At the end of the week-long protest, there was a day of mass action when they tried, and failed, to shut down the plant. But before that, there was plenty going on at the camp.
The field off Dux Court Road was turned into a tented village with living accommodation, eco-toilets, children’s play areas, cinema and press tent.
Whether you agreed with the activists or not, the inner workings of the camp were fascinating.
The whole site was run on renewable energy with recycled wood-burning stoves for cooking, solar and wind power for the media centre and cinema, and pedal power for the radio station.
Inside the camp there was a family-friendly atmosphere and people could not have been more welcoming to visitors.
Outside was a very different story.
To get to the main gate, visitors had to negotiate at least three police checkpoints.
Officers in stab vests and latex gloves questioned and searched all visitors – including local residents, members of the clergy and the press – as a police helicopter hovered overhead.
Those who resisted were arrested, sometimes pinned down, handcuffed and led away to a police van.
It was the actions of the police that became the focus of local and national press coverage – overshadowing the real message of Climate Camp.
By the end of the week, people were not talking about alternatives to coal - instead the headlines were dominated by stories of young children being searched, and items such as bicycle pumps and books being confiscated.
Police chiefs said the extension of their powers to stop and search anyone near the camp was to protect residents, officers and protesters but they were accused of heavy-handedness and there was criticism from MPs that the whole police operation, which cost more than £5m and involved 1,500 officers from 26 forces, undermined civil liberties.

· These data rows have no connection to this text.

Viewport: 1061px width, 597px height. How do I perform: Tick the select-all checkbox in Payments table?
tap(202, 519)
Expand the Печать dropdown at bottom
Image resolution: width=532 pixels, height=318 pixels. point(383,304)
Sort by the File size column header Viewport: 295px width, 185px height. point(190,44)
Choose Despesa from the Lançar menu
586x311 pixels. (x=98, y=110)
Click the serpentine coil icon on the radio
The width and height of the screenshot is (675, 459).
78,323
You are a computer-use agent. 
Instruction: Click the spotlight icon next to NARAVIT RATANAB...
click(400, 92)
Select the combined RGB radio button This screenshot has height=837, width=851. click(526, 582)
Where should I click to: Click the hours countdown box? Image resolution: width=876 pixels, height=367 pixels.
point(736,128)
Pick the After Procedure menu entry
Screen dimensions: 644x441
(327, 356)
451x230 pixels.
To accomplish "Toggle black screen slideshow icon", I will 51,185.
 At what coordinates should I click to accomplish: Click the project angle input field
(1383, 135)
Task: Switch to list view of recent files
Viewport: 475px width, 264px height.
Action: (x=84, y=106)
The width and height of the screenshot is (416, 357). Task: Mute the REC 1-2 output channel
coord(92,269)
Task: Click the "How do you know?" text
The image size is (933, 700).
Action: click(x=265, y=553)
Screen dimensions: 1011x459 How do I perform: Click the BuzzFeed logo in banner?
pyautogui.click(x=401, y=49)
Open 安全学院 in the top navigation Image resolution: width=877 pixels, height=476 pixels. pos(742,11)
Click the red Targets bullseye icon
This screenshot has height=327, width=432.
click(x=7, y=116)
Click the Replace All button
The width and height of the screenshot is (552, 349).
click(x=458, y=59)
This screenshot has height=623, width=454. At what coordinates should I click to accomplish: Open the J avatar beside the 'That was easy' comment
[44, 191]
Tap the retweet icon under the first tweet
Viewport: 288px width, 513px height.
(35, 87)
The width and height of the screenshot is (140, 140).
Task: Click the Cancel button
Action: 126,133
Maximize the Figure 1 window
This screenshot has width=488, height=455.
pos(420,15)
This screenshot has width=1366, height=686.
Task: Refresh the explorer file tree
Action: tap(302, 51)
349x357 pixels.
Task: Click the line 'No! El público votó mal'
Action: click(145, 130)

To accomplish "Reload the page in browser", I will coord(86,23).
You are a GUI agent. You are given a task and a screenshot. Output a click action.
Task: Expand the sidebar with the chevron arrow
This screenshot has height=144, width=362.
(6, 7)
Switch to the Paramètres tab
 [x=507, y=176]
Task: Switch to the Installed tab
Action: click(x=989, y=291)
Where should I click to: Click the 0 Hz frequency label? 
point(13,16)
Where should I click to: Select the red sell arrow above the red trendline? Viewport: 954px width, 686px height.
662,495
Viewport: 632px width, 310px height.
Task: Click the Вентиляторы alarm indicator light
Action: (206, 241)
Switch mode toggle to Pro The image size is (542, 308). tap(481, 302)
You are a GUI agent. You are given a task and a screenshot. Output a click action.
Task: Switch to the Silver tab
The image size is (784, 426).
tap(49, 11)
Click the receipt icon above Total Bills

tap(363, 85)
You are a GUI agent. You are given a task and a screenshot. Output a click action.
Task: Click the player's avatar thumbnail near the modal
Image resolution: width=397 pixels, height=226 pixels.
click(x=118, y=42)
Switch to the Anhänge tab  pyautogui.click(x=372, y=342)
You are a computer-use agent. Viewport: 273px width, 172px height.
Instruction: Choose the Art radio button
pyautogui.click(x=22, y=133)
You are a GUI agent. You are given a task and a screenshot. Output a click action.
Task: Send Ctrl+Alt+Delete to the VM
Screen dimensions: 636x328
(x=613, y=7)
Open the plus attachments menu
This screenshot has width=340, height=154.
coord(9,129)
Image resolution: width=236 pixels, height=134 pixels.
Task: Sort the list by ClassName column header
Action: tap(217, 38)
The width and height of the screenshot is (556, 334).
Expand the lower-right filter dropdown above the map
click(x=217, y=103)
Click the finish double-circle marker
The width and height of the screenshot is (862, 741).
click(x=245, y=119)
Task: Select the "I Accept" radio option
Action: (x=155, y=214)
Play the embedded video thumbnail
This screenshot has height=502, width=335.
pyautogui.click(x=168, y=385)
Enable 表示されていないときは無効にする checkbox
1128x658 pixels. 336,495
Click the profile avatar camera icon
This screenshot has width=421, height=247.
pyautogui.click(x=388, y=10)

Complaints about the treatment of protesters were referred to the Independent Police Complaints Commission (IPCC) and the row over stop-and-search powers made it as far as the High Court, when, almost a year after the camp, Kent Police agreed to compensate three people – including teenage twins – who took legal action against the force.
But in the end, it didn’t matter that the debate about renewable energy was lost in a storm about police tactics. Because it was the recession that killed off Kingsnorth.
Just 14 months after Climate Camp, plans for the new power station were shelved because of a dramatic fall in energy demand.
It spelled the end for the plant. It closed in December 2012 and demolition is due to be completed by the end of the year.